Sounds a lot like mixin template. I'd try to invent some small set of primitive operations and auto-magically construct the others from it.

>   I'll meditate on it for a few days and see if anything pops up.

And just to keep your mind busy :) how about adding SIMD to speed it all up:
http://dlang.org/simd.html
It's kind of new & cool thing but not very well documented.

-- 
Dmitry Olshansky
July 29, 2012
On Sunday, 29 July 2012 at 10:34:50 UTC, Dmitry Olshansky wrote:
>> Might be a third option: A template struct that represents a BitArray type (with 90% of the code); you then insert a structure with key functions that would handle the value/reference & duplication part.
>>
>
> Sounds a lot like mixin template. I'd try to invent some small set of primitive operations and auto-magically construct the others from it.

 Pretty much...  syntactical sugar, just add tea (T) I made a funny! :D

>> I'll meditate on it for a few days and see if anything pops up.
>
> And just to keep your mind busy :) how about adding SIMD to speed it all up:
> http://dlang.org/simd.html
> It's kind of new & cool thing but not very well documented.

 Mmm I'll look it over. If it can work for larger bulk operations I don't see why not.
July 29, 2012
On Sunday, 29 July 2012 at 09:30:06 UTC, Dmitry Olshansky wrote:
> I have simpler suggestion. Maybe doing it as 2 containers:
>
> BitSet is a plain value type with small array optimization (what you called BitArray in last 2 posts) and no slicing (only as opSlice() I.e. as a whole). Best used for small things under < 1000 bits (as even dup will be cheap enough).
>
> BitArray is class or struct that has reference semantics and drops small array optimization in favor of having simple & fast slicing Best used for big arrays with no less then 100-200 bits.

 Another thought coming to mind, is to have the BitArray with a few different modes it could operate in.
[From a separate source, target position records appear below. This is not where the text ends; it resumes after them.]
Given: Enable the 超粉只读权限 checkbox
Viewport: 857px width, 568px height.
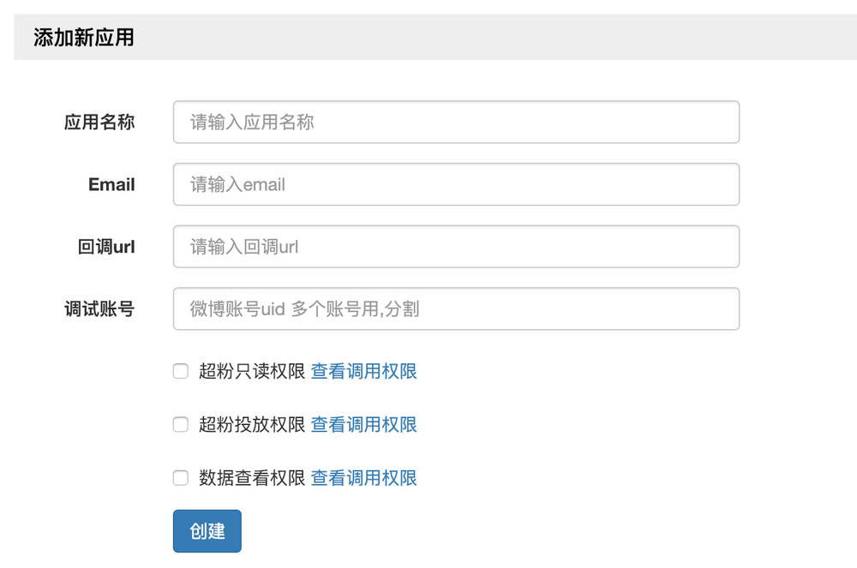Looking at the screenshot, I should tap(181, 371).
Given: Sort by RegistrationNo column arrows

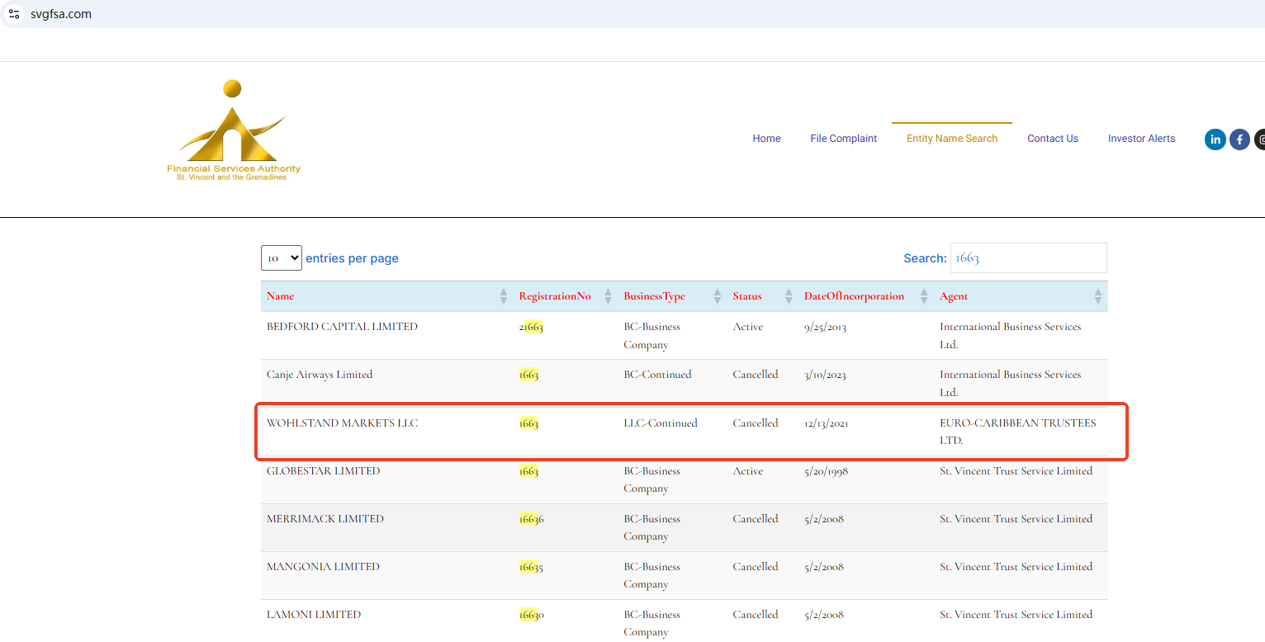Looking at the screenshot, I should [x=609, y=296].
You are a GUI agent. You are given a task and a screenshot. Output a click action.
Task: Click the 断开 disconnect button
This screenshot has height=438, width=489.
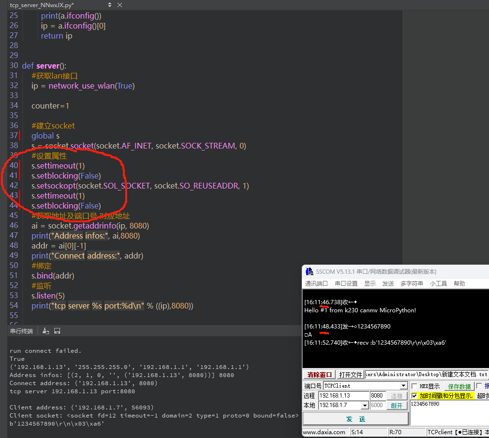397,406
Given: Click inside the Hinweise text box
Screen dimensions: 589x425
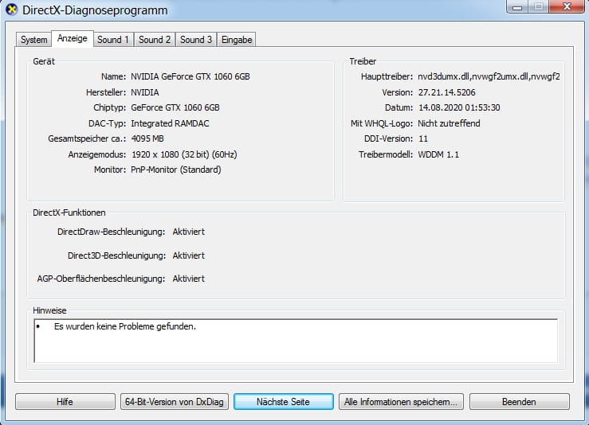Looking at the screenshot, I should (295, 341).
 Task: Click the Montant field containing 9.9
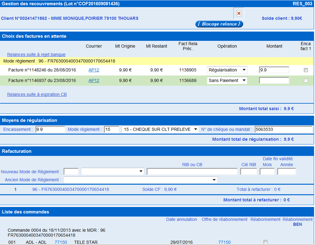274,70
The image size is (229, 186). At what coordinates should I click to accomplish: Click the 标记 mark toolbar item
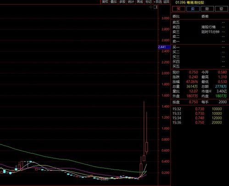coord(148,2)
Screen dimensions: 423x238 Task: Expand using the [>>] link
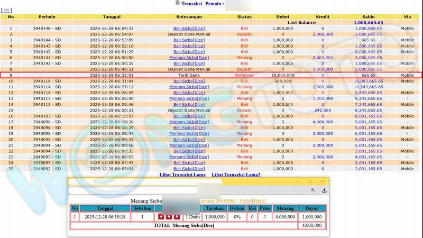pyautogui.click(x=6, y=10)
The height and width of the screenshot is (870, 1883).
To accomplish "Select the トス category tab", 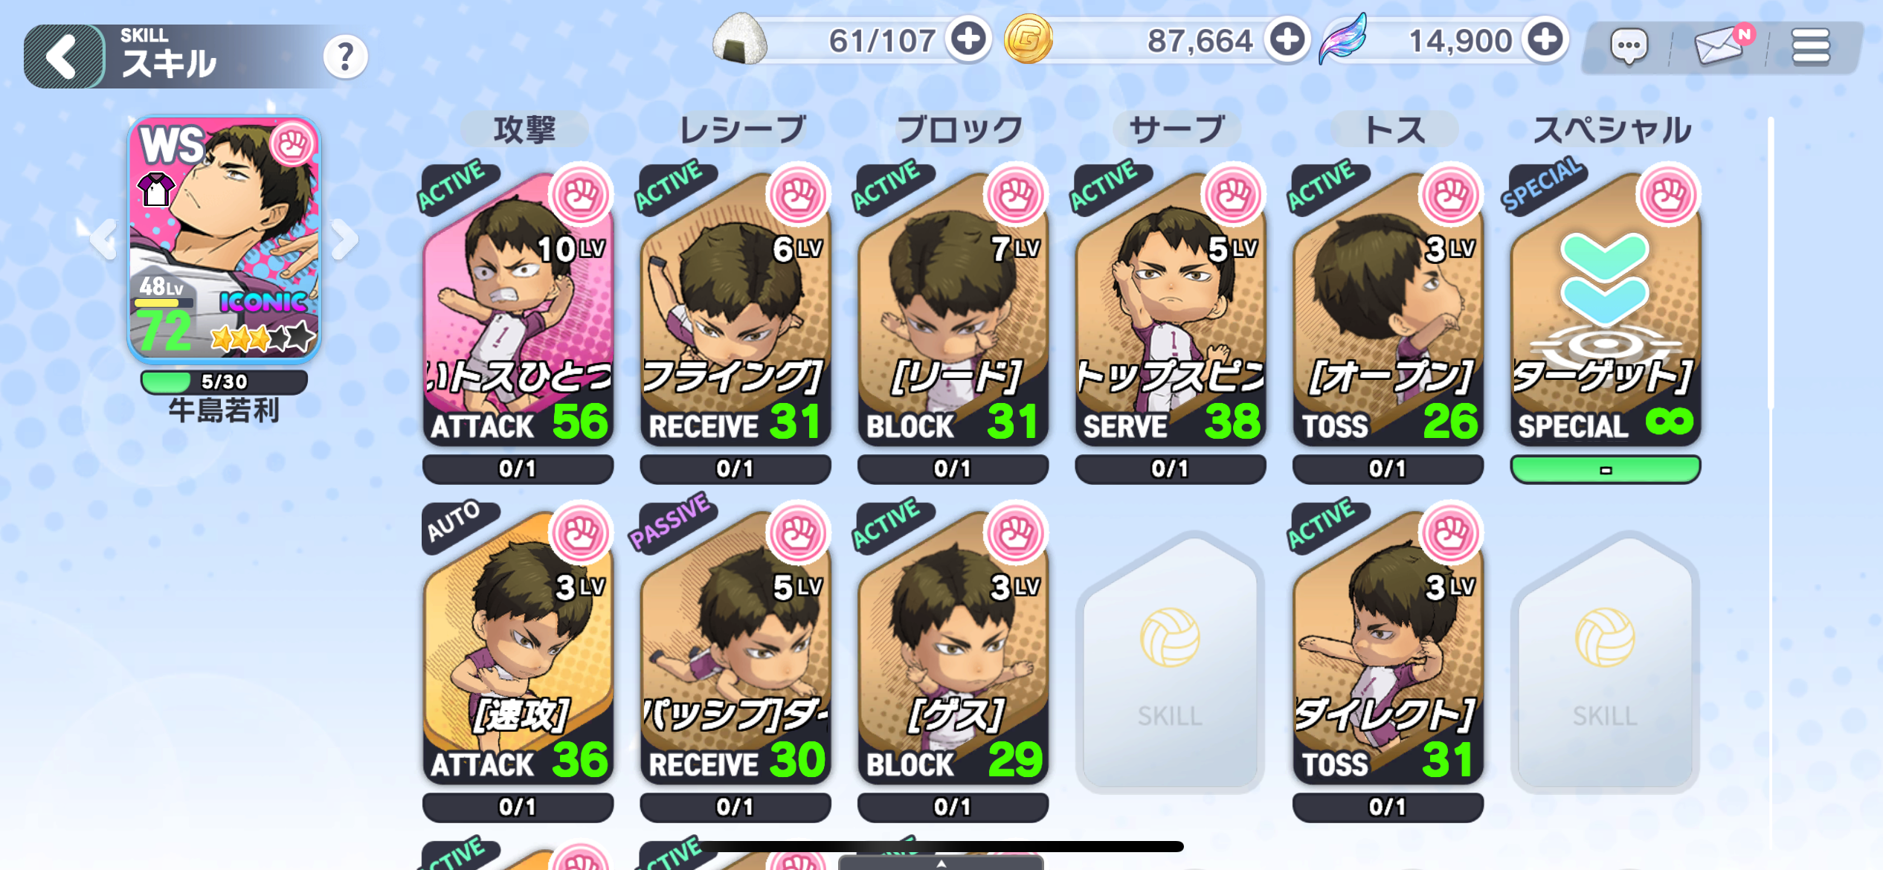I will [1394, 129].
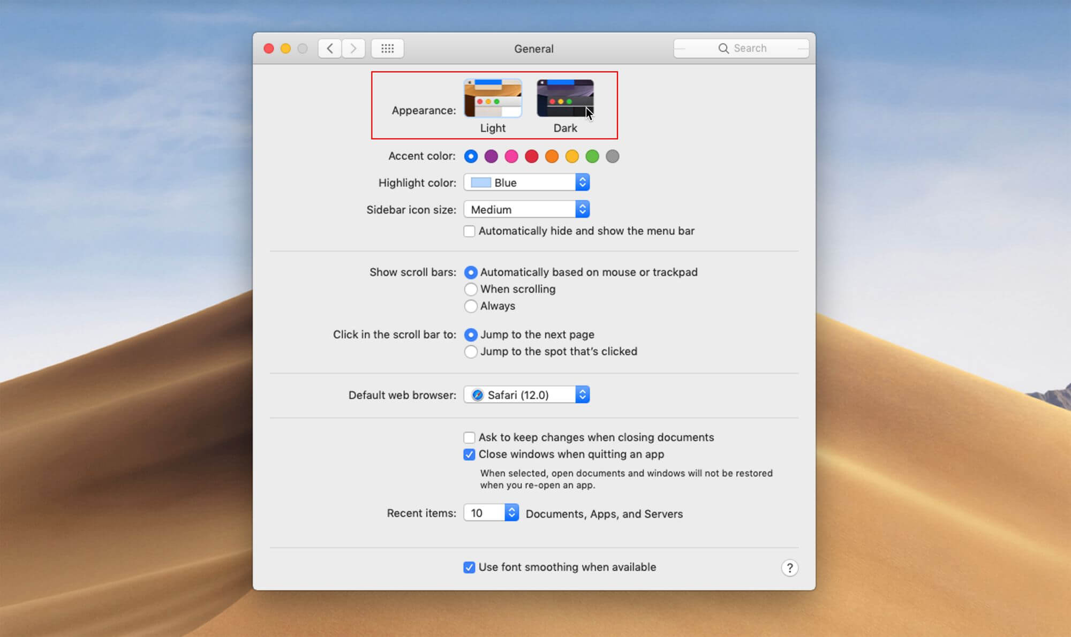Toggle automatically hide and show menu bar

click(x=469, y=231)

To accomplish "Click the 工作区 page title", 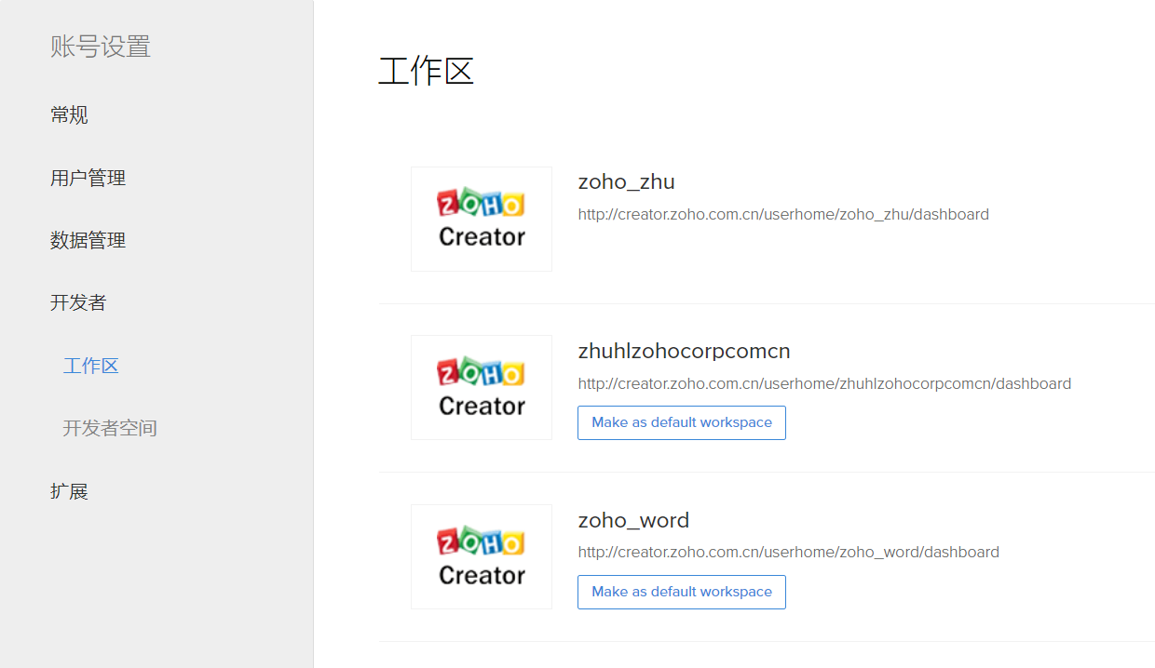I will tap(426, 71).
One of the modes could be 'reference' which would make slices and them all work exactly as you would expect, while with referencing off it would act as a normal value type struct, since the mode/flags would modify how the postblit and assignment operators worked, along with the length. (Reference wouldn't use small array optimization).

 But having them statically separated by name/type seems much more likely to be safer in the long run with reliable results.